The worker claimed that he was left permanently incapacitated by the injury and had also suffered psychological damage, rendering him unfit for employment.

Initially, he sought $2.5 million in compensation for damages and past and future loss of earnings, but his employer disputed the claim.

Perth-based Allied Pumps argued “that the presence of the gas detector (faulty or otherwise) in the [office] did not present a reasonably foreseeable risk of injury … it was not a dangerous piece of equipment and, indeed, was designed to be worn close to the person and, as such, expose wearers to the sudden or startling sound of the alarm”.

The employer submitted that the risk it presented was no different from any other sound which could startle an employee, like a slamming door.

While the judge agreed that “all sorts of objects could cause a sudden loud noise in the operations room if mishandled and could startle someone who was not expecting it”, he reminded the employer that in such a situation they could also “be liable in negligence for its own omissions or vicariously for the negligence of the actual culprit”.

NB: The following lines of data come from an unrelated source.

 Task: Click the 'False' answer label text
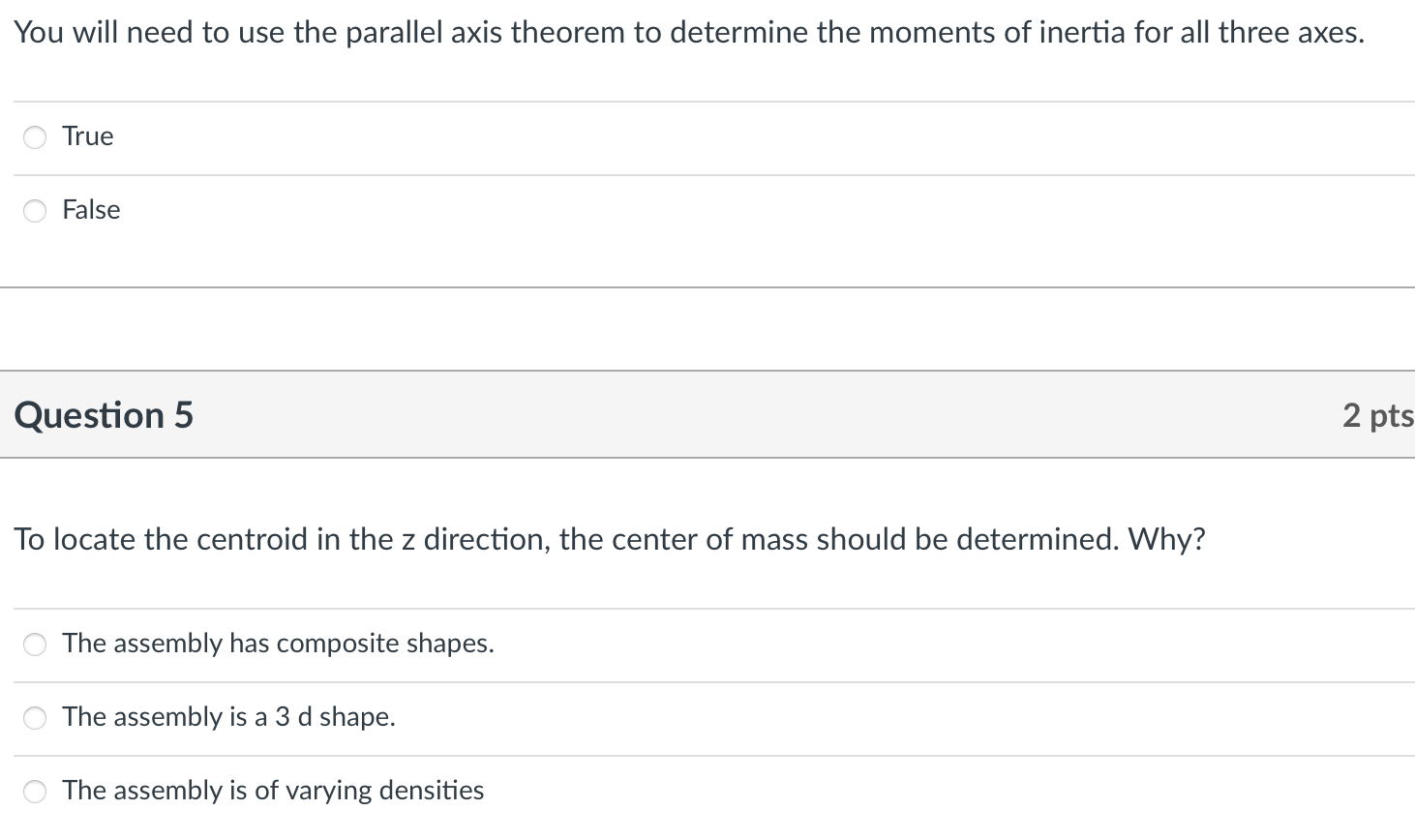(x=91, y=210)
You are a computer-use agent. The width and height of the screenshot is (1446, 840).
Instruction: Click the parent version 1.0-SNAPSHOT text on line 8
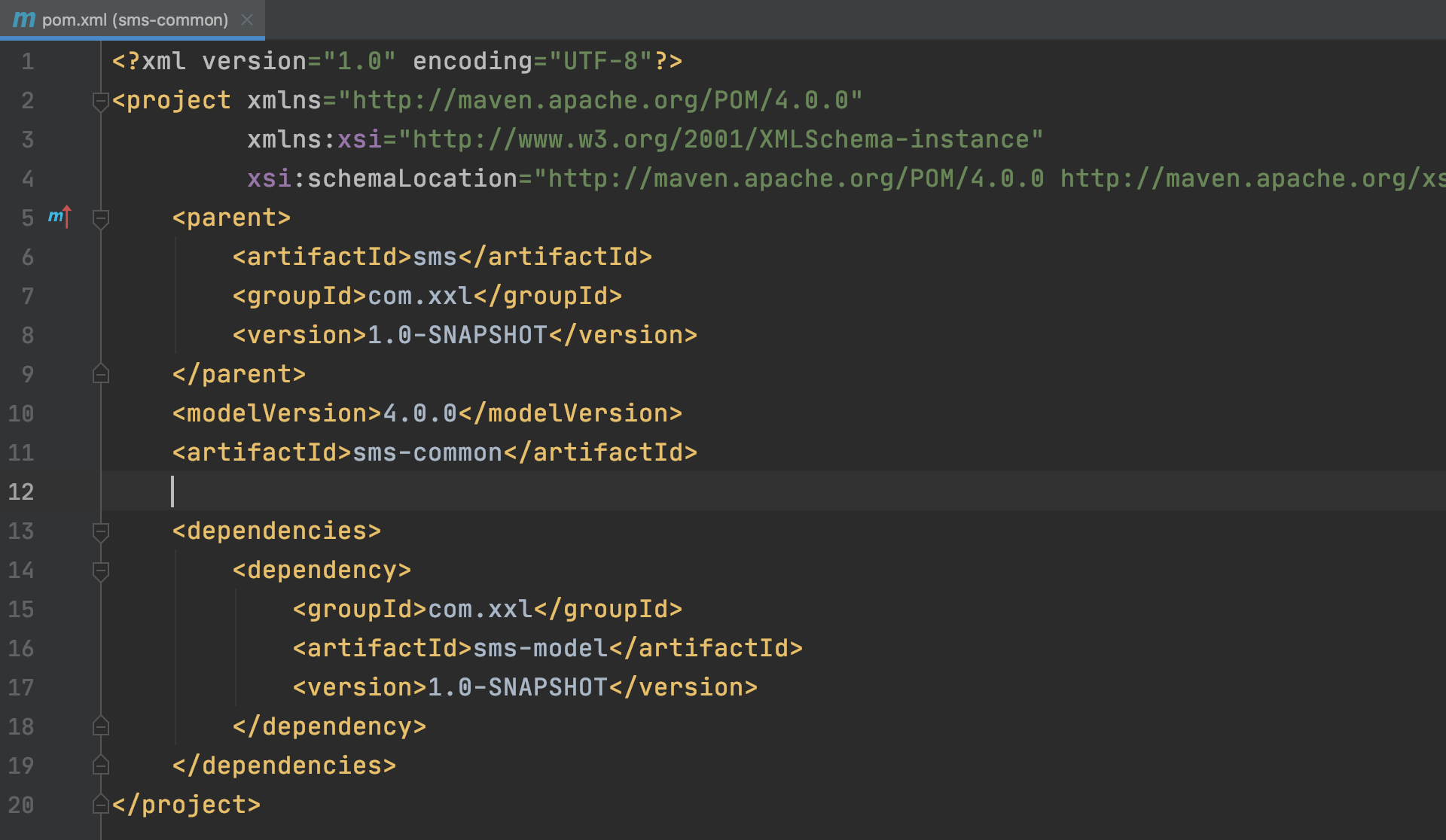click(457, 335)
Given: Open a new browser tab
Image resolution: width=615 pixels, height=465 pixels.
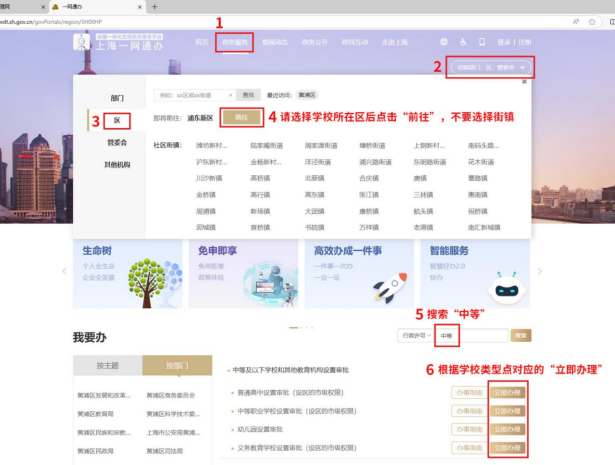Looking at the screenshot, I should coord(153,6).
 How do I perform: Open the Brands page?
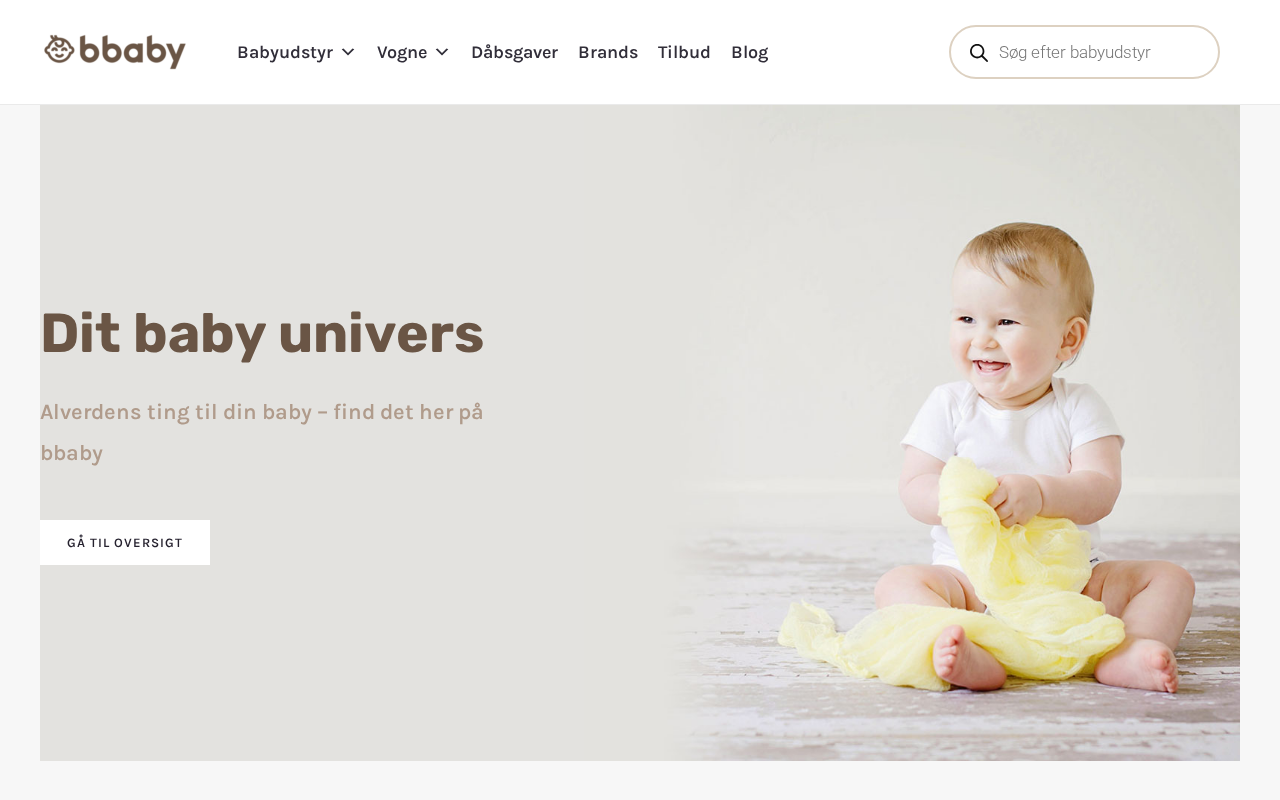(608, 52)
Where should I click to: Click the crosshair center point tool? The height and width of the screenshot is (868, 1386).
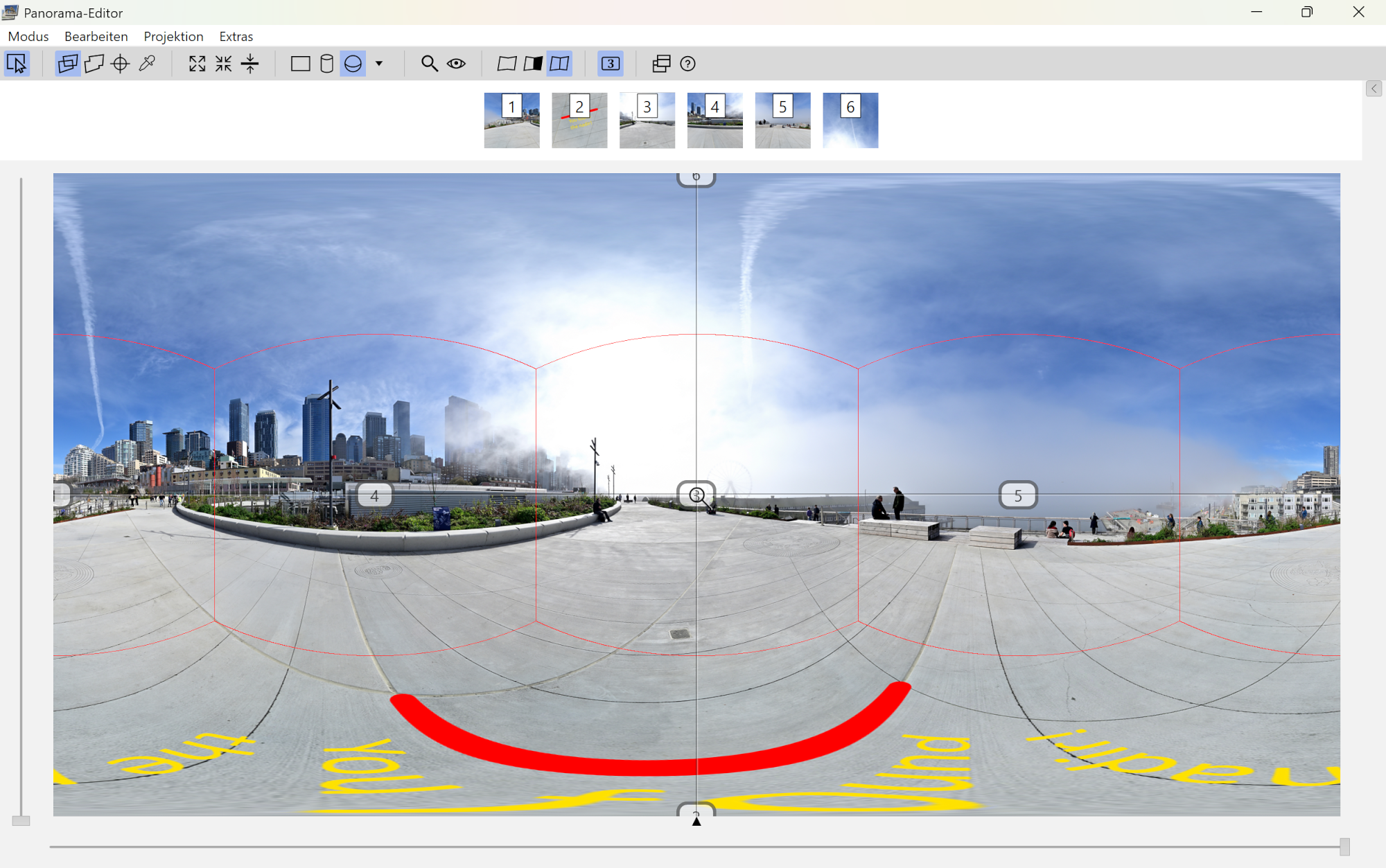pos(121,64)
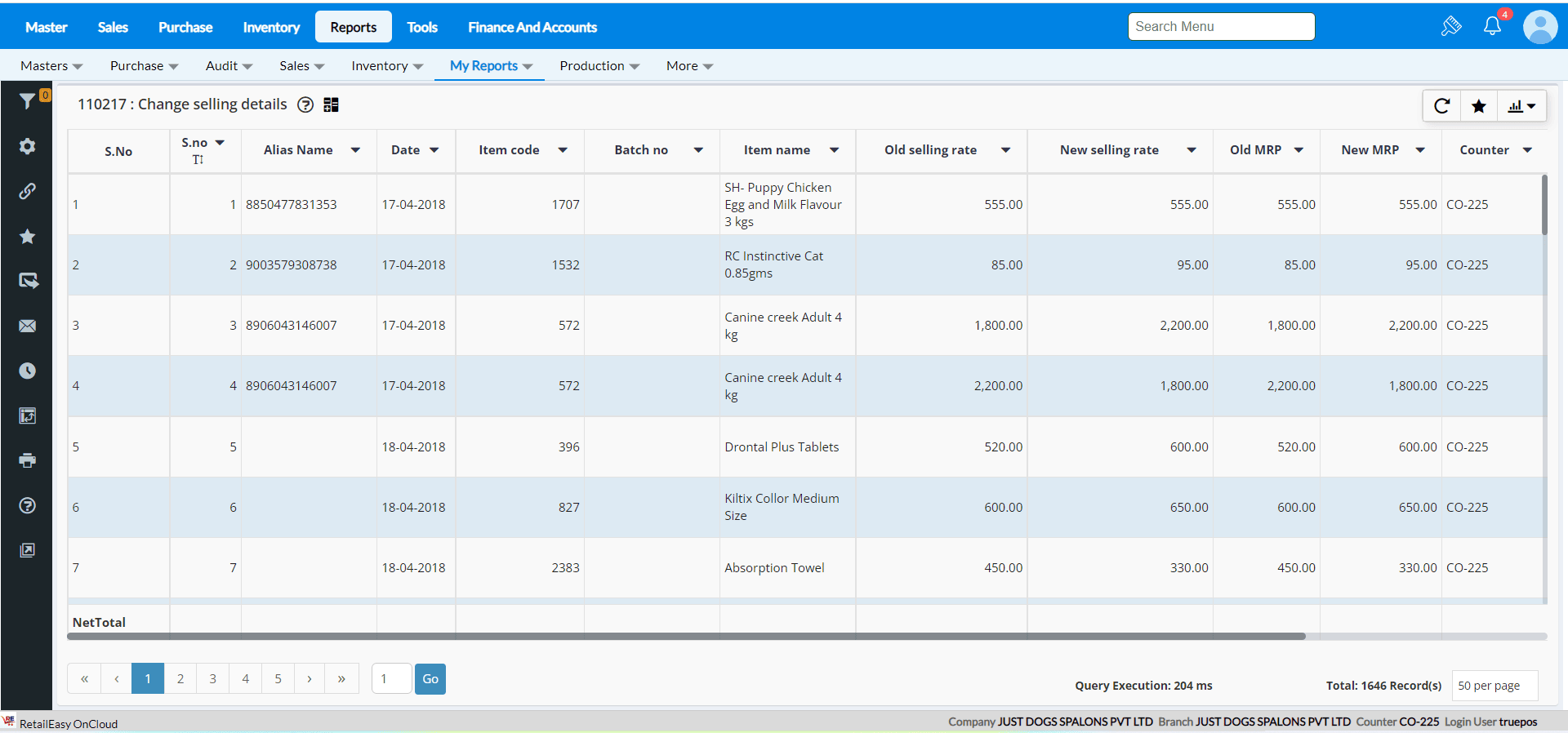Click the printer icon in sidebar
1568x733 pixels.
tap(27, 460)
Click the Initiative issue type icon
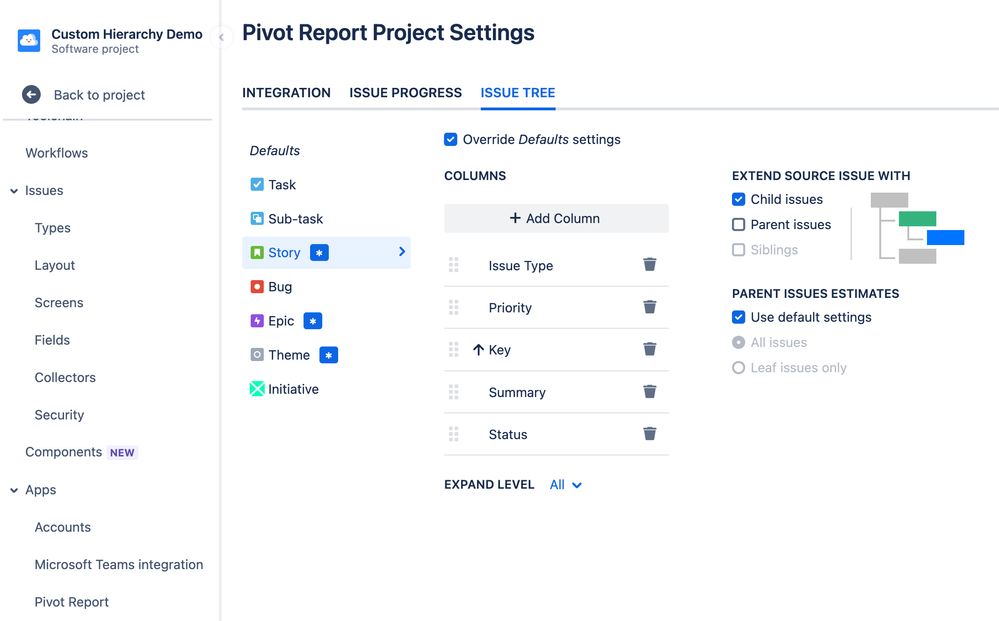Screen dimensions: 999x621 pyautogui.click(x=257, y=388)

Also, the judge did not consider those other sounds to be commensurate with that of the alarm, which was “completely alien” to the office environment and was an “extremely unexpected” and “loud and uncomfortable noise”.

He said that “the magnitude and type of startle response evinced by the [employee] was reasonably foreseeable, as was the risk that he would suffer musculoskeletal harm of the whiplash kind”.

The judge found that the employer had breached its duty of care to the worker and was liable for the injuries he sustained.

“In short, someone in a position of responsibility left a defective alarm in an office environment where it could foreseeably be activated without warning to others and physically startle them enough to provoke some form of musculoskeletal injury” he said.

The employer was ordered to pay the worker damages totalling $1,976,364.40.